Copy out each line from the start of the material below until the line with "Click the Cline", that line included.

- - -

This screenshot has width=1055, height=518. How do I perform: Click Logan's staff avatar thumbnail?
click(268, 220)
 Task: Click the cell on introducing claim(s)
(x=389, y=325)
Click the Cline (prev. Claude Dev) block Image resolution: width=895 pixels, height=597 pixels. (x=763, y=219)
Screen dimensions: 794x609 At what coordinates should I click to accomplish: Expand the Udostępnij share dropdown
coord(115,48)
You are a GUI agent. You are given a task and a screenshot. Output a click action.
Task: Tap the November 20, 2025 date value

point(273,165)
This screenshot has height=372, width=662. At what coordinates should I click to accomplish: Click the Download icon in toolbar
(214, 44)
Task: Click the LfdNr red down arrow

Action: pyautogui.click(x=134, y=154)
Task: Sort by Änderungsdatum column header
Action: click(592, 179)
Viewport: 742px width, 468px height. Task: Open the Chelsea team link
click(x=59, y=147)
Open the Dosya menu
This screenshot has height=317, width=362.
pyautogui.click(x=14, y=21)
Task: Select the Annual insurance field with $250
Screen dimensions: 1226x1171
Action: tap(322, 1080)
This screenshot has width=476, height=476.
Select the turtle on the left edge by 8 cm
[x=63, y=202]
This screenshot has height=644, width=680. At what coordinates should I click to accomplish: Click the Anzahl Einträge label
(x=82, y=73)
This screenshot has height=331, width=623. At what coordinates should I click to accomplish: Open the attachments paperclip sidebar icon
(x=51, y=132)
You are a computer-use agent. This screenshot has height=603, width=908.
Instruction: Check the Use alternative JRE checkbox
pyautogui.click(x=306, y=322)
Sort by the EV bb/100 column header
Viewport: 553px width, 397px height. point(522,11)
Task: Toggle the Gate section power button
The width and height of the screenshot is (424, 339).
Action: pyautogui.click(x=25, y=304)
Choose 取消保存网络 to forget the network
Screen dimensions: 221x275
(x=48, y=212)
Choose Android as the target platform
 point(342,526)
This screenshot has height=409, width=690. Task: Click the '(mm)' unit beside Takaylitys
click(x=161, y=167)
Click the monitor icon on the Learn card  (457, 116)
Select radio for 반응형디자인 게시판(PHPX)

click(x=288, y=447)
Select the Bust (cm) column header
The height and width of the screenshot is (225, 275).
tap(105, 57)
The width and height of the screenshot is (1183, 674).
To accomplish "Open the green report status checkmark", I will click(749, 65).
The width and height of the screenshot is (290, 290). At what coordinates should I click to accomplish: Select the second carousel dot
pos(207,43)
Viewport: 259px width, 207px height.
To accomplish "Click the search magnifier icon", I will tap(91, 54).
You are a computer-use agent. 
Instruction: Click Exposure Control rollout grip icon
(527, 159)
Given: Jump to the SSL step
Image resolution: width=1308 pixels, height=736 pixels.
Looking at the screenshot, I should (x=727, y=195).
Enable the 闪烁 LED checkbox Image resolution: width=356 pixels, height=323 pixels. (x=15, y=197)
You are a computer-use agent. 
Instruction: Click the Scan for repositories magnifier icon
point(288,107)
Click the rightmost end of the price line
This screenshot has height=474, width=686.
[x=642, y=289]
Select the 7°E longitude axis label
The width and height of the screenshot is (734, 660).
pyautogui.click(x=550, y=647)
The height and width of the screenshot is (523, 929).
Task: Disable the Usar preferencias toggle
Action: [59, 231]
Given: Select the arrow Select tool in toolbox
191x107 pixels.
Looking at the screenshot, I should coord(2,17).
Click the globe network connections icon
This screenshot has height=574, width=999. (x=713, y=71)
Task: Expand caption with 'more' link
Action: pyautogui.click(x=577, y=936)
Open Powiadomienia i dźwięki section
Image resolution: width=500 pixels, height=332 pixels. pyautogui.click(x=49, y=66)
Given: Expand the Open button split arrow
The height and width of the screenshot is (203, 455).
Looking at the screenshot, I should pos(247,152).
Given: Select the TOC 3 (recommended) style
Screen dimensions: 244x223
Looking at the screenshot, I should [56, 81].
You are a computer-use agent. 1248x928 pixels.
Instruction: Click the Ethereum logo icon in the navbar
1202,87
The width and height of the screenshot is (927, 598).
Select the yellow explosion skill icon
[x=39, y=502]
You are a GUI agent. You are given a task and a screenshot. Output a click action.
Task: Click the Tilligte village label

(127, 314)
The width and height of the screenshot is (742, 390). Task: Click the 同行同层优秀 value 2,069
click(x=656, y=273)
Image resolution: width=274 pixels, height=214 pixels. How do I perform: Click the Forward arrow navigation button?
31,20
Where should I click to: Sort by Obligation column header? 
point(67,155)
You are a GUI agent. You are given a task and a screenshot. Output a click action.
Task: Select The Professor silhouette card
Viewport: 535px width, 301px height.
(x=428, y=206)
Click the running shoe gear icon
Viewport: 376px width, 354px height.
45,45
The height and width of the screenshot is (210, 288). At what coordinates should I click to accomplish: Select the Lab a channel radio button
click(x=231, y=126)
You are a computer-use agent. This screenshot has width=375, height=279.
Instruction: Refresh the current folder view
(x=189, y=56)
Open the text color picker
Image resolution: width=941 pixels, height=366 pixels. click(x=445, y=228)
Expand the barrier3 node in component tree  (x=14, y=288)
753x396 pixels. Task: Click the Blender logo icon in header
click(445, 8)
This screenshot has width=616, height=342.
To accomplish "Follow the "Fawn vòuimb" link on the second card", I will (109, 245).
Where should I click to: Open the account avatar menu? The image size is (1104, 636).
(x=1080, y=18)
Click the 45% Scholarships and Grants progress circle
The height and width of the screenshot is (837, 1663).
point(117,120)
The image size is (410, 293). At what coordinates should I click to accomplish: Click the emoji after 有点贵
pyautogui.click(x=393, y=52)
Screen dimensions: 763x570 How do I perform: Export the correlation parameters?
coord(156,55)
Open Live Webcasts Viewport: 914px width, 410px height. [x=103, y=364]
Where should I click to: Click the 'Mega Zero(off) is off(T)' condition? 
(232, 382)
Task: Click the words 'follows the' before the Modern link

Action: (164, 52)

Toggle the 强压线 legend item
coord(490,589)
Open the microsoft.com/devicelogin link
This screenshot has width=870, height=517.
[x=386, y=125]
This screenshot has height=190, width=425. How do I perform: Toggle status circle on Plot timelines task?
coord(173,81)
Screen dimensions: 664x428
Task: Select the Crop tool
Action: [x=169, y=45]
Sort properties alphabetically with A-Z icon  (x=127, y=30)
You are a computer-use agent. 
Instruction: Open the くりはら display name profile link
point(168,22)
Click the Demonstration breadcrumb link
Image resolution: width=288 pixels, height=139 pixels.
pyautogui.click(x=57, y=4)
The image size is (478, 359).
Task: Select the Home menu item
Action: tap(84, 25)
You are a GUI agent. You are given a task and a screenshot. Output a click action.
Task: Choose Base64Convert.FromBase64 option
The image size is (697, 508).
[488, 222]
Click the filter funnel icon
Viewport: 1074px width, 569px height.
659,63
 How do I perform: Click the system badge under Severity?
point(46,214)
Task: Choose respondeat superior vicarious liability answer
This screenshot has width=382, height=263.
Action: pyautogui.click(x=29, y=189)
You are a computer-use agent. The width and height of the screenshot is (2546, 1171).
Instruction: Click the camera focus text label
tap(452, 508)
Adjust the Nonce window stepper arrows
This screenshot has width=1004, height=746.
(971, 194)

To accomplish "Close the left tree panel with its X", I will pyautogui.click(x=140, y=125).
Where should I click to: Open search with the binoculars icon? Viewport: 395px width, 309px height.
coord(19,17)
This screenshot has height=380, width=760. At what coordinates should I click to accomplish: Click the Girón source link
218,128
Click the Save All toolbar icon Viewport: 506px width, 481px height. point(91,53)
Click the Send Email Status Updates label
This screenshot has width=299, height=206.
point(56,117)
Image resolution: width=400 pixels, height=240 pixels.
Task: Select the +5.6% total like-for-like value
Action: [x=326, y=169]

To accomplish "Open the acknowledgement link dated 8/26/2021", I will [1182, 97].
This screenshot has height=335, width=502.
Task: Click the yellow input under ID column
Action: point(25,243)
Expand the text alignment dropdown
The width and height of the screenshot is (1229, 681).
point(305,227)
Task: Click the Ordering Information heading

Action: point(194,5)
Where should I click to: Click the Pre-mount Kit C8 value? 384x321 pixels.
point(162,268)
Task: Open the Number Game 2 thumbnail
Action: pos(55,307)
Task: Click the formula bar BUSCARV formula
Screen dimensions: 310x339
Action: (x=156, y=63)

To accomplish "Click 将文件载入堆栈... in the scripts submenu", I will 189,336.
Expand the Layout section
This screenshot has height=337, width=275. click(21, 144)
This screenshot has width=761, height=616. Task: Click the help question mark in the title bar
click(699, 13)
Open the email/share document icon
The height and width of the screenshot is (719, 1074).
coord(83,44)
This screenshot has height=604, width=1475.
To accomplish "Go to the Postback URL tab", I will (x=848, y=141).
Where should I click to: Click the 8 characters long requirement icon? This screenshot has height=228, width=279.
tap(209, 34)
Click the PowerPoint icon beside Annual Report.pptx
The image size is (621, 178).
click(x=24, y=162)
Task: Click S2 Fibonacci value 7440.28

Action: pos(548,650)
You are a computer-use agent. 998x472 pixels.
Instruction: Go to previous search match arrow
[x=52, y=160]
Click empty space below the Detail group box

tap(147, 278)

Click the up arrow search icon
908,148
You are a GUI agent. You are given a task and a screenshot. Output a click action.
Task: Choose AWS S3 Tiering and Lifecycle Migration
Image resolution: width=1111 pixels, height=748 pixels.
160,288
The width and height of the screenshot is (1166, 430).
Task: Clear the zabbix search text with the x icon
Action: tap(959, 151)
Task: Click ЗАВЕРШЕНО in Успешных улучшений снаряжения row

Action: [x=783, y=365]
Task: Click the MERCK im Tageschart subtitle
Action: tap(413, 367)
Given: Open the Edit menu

- - -

* EXERCISE OUTPUT:
This screenshot has width=1055, height=518. How do I perform: Click Logan's staff avatar thumbnail?
click(268, 220)
 Task: Click the cell on introducing claim(s)
(x=389, y=325)
Click the Cline (prev. Claude Dev) block Image resolution: width=895 pixels, height=597 pixels. (x=763, y=219)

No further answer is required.